* PARTS OF THE EXERCISE:
[1] Rewrite everything in the passage on the economic downturn from "The question is" down to "and conditions elsewhere.", swapping "new team" for "incoming administration".
[2] Using the passage on the economic downturn, answer yes or no to each statement below and quote the words that settle it.
(a) The current downturn looks deeper than the one in 2001.
(b) The economic downturn eased during the transition period.
(c) Significant near-term weakness in the global economy can realistically be avoided.

Start of EXCERPT PROVIDED

It would not be realistic to suggest that this response has been, or ever could be, so fast and so well targeted that significant near-term weakness in the global economy can be avoided. The data coming in by the day confirm that there is an international downturn taking place, and that it shows every sign of being a deeper one than the rather shallow affair of 2001.
The question is whether we have reasonable grounds to expect that the combination of private and public efforts to address the financial problems, a subsidence of the sheer panic in financial markets and the use of macroeconomic policy to provide stimulus to weak economies will establish sound foundations for a renewed period of expansion beginning some time in 2009.
The inauguration of a new US Administration is a key opportunity. The economic downturn has been deepening during the transition period. But if the new team can announce credible plans to accommodate the required adjustments in the US economy, confidence in medium-term prospects can be re-built. This would assist both the US economic recovery and conditions elsewhere.

End of EXCERPT PROVIDED
Start of SUPPLIED INFORMATION

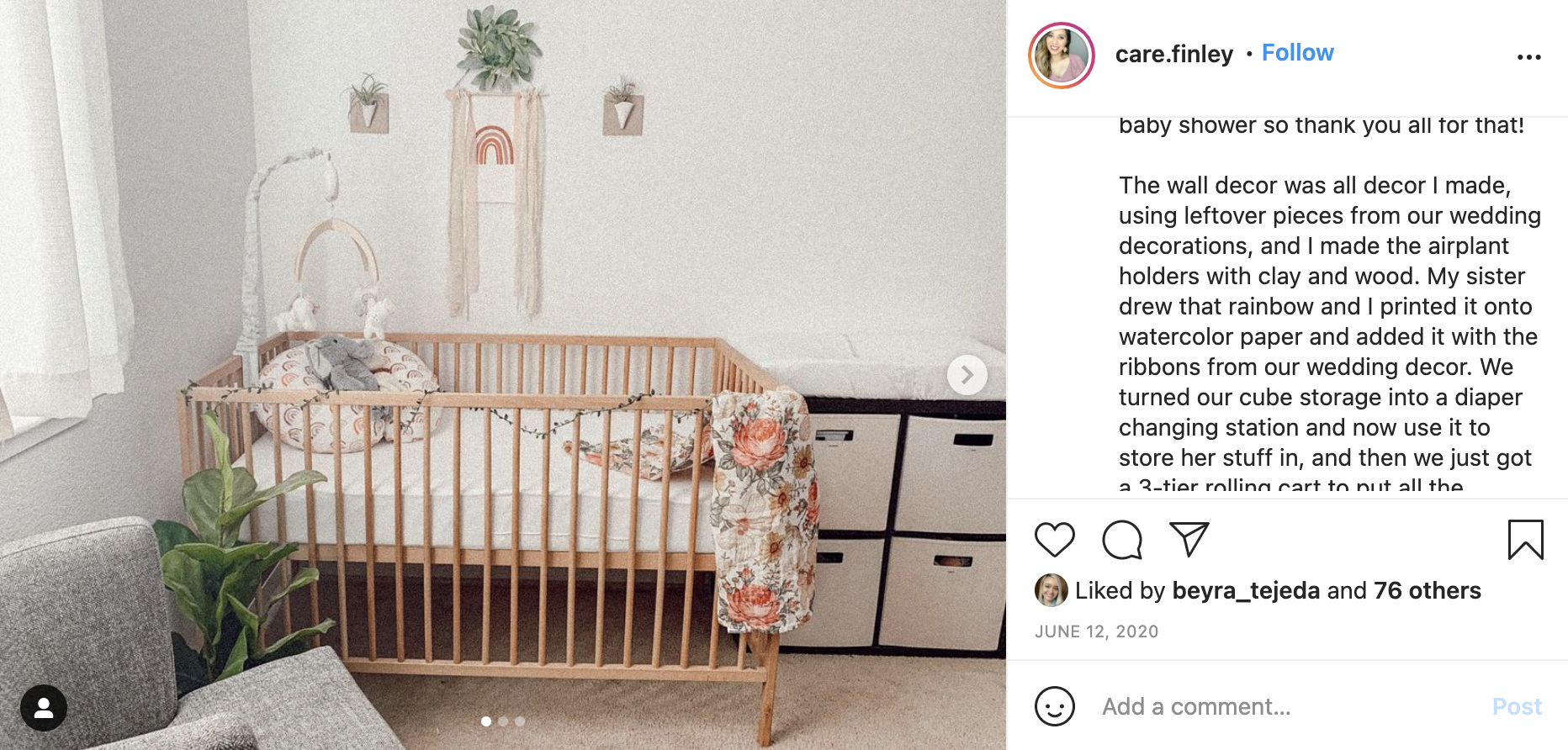Post the comment
Screen dimensions: 1568x750
coord(1517,706)
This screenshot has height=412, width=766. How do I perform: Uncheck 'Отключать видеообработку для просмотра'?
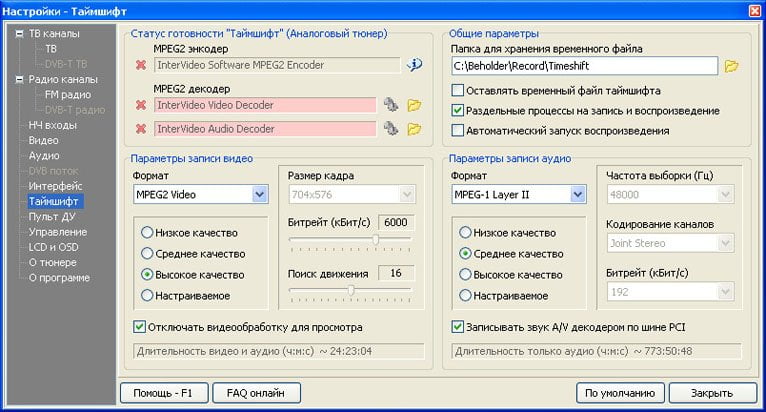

End of SUPPLIED INFORMATION

* ANSWERS TO THE PROBLEMS:
[1]
The question is whether we have reasonable grounds to expect that the combination of private and public efforts to address the financial problems, a subsidence of the sheer panic in financial markets and the use of macroeconomic policy to provide stimulus to weak economies will establish sound foundations for a renewed period of expansion beginning some time in 2009.
The inauguration of a new US Administration is a key opportunity. The economic downturn has been deepening during the transition period. But if the incoming administration can announce credible plans to accommodate the required adjustments in the US economy, confidence in medium-term prospects can be re-built. This would assist both the US economic recovery and conditions elsewhere.

[2]
(a) Yes: "it shows every sign of being a deeper one than the rather shallow affair of 2001."
(b) No: "The economic downturn has been deepening during the transition period."
(c) No: "It would not be realistic to suggest that this response has been, or ever could be, so fast and so well targeted that significant near-term weakness in the global economy can be avoided."